Jobs and career opportunities

It’s easier to get a job, in particular a fun and meaningful job, if you can add knowledge of several languages to your CV. Most employers are aware of the hard work it takes to learn a new language. This may strengthen their sense of respect for you, add new competences to the workplace as a whole and give greater variation in terms of your tasks as an employee. Demand is rising for interpreters and teachers of foreign languages thanks to processes of globalization and migration. And linguistic research is always pertinent, in areas such as Linguistics, Language Education, Literature, Cinema Studies, Psychology, Philosophy, Cultural History, Media Studies, Cultural Studies, etc.

Education and personal development

The more languages you know, the better your chances of finding someone you actually want to talk to. The more languages you understand, the larger your world becomes, as well as your opportunities to be an active part in it. Knowing several languages gives you more ways to think and take part of other people’s thoughts, from near and far, from the present time and from the past.

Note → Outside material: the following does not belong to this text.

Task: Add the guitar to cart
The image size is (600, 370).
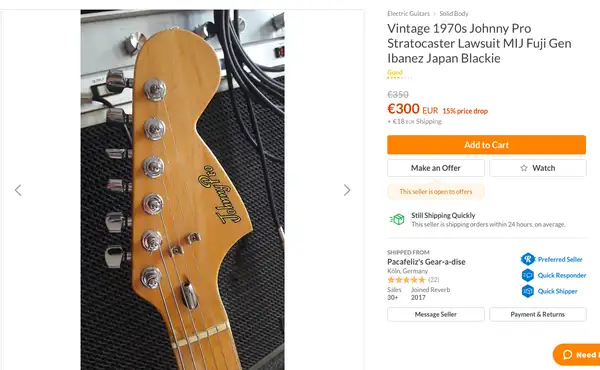Action: click(486, 145)
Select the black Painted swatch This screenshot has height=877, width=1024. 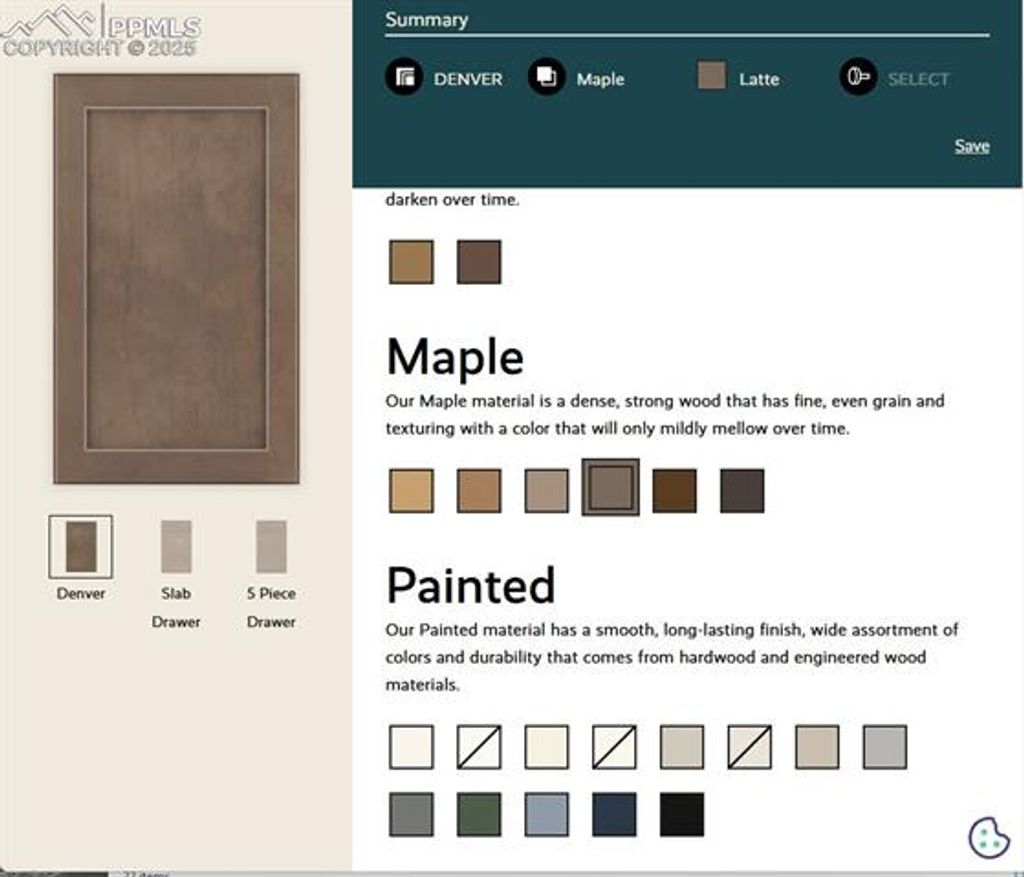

Knowing more languages helps you develop new sides to your personality and to reach your full potential. Knowing multiple languages helps you appreciate more fully your inner and outer journeys, and it even protects you against dementia and general boredom. Languages are fun!

Quality of life and local networks

Knowledge of new languages strengthens the language or languages that you already know. Using your languages can improve your connection and sense of goodwill towards neighbours, colleagues, bureaucrats, cashiers and other fellow human beings, which in turn makes the society you live in safer and smarter. Not understanding each other’s languages, on the other hand, can cause discomfort or even anxiety, which can lead to tensions and a society difficult to live in. Knowing more than one language increases your ability to give and receive help, support and to build a strong sense of community.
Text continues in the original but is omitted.